Clean Up Time – For ages 1-3, these are often staples in preschool classrooms. Some of the books are a little problematic. The white author tokenizes racial diversity but isn’t savvy about stereotypes. Since she tries to show ‘bad’ and ‘good’ behavior, one of her stories reinforces the trope of an aggressive Black female-presenting kid. Some of them are just boring. but they can be helpful for tackling and discussing specific issues. Clean Up Time is a decent one, it was our favorite. The rest – meh.
Big Challenges
Boo Hoo Boo-Boo – Both Earthquakes still reference this adorable book, which normalizes racial diversity, multiracial families, grandparents, adipositivity, and everyday clumsy toddler mistakes. It’s a short book, fun to read out loud, and utterly lovely. This is one of the few books I am actively sad the Earthquakes have grown out of.
BAH! Said the baby – Both older siblings and toddlers learning to speak will find this fun and validating. In this story, the baby’s siblings and parent can’t understand what they are trying to say. This is SUPER validating for toddlers who get frustrated with adults who don’t understand them, and it helps mitigate many of the explosions of the terrible twos.
Everyday Life
Going to bed, taking a walk, asking for hugs (and consent). All good stuff kids like to review and practice.
Goodnight Moon – As an adult and older kid I found this book hideous and boring. I find the mystery and lack of closure unnerving. But it really is fun to read with little kids. And you can read it when you’re like 90% asleep. I’ve done it.
Soothing Classics
Dinosaurs, Dinosaurs is one of the most soothing read-alouds I’ve ever read. There’s something about it that is both endearing and relaxing.
Hat On, Hat Off – Normalizing racial diversity (the characters present as south/east Asian), plus celebrating this milestone – being able to put on and take off your own hat at the age of 2 is a BFD.

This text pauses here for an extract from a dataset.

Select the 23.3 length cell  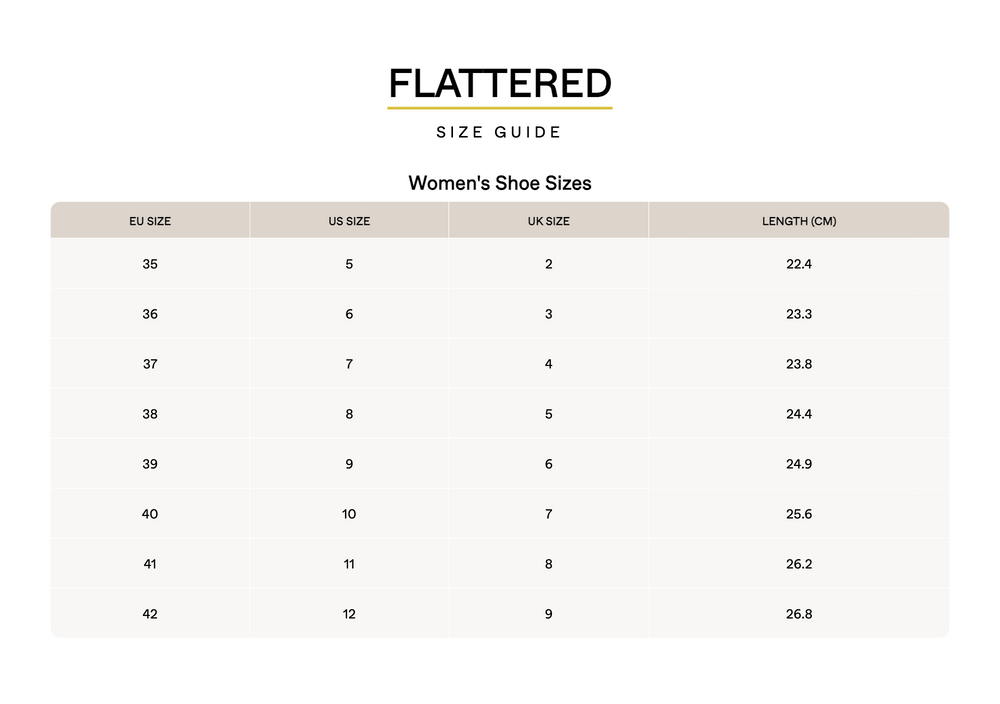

Little Blue Truck– I love that the little Blue Truck (who I coded as feminine, since the only other female in the book are female (mothers, chickens) by necessity) does the hard thing and helps a jerk even though the dump truck is a turd. The rest of the books on this series feel like a cash-grab and the underlying message doesn’t resonate with us. Also, it’s a good book to perfect your farm animal sounds, which is often a requisite of parenting.